Призраки неохотно оставили пост и ушли. Когда у дверей замка никого не осталось, Мики направился внутрь.
Он сразу ощутил на себе воздействие завихрения. Внутри него все двигалось, подобно стенам замка. Ему казалось, что он снова жив, и у него подводит живот. Только в отличие от живых, у Мики «подводило» все тело. Он пошел на сильнейший запах, доносившийся из «Африканской комнаты», и нашел на полу толстый, в несколько сантиметров, слой шоколада, которым был залит весь зеленый ковер.
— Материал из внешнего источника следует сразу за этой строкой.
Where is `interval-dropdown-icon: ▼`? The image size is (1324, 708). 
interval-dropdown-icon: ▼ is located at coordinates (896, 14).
Еще до того как Мики вступил на порог комнаты, он почувствовал, как его тело меняется. Из колен росли пальцы, а под мышками появились ноздри. Пальцы превратились в цветы, а глаза сползли на локти. Он не мог следить за тем, что творилось с ним внутри замка, зато видел, что случилось с Ником. Он не знал, что такое завихрение — живое существо или физическое явление, — но понимал, что бороться с его воздействием бесполезно. Он даже пытаться не стал, расслабился и позволил делать с собой все, что угодно, превратившись в постоянно меняющееся создание. У него была задача, которую он должен был выполнить, и пока он об этом помнил, завихрение не могло уничтожить его.
Он опустился на колени и приступил к работе. Когда руки превратились в щупальца, он стал пользоваться ими. Когда щупальца превратились в ласты, Мики и им нашел применение. В какой-то момент у него и вовсе не стало конечностей, но Мики спокойно дождался, пока вырастет что-то новое. Он продолжал работать, полностью сосредоточившись на том, что делал.
Работа заняла более часа, и когда Мики закончил, его невозможно было узнать. Перемены происходили так быстро, что он не успевал полностью стать одним из тех созданий, в которое превращался, и тут же переходил в следующее состояние. Тем не менее ему каким-то образом удалось выбраться из замка, то перекатываясь, то ползком, то на четырех лапах. За собой Мики тащил тяжелое помойное ведро. Внутри завихрения вещи существовали сразу в двух мирах, поэтому он мог взять любую из них. На ведре было написано «Для утилизируемых отходов», но Мики выбросил из него бутылки и банки и заполнил массой, чрезвычайно похожей на шоколадную помадку. Она, вероятно, была очень вкусной и таяла бы во рту, но Мики не собирался ее есть.
Сидя на крыльце, за границей завихрения, Мики пытался замедлить темп сотрясавших тело изменений. Он менялся примерно раз в секунду. Мики напряг волю и попытался сконцентрироваться на одной из форм, заставляя тело остаться в ней на максимально долгое время. Это помогло, и трансформации стали случаться раз в пять секунд. Мики удалось взять ситуацию под контроль, теперь он осмысливал происходившие с телом перемены, оставляя те черты, которые, как ему казалось, могли быть присущи человеческому существу.
Была только одна проблема: он не мог вспомнить, как выглядит человек. У него крылья или руки? Он ходит на четырех ногах или на восьми? Человек — рыба или земноводное? А хвост, есть ли у него хвост?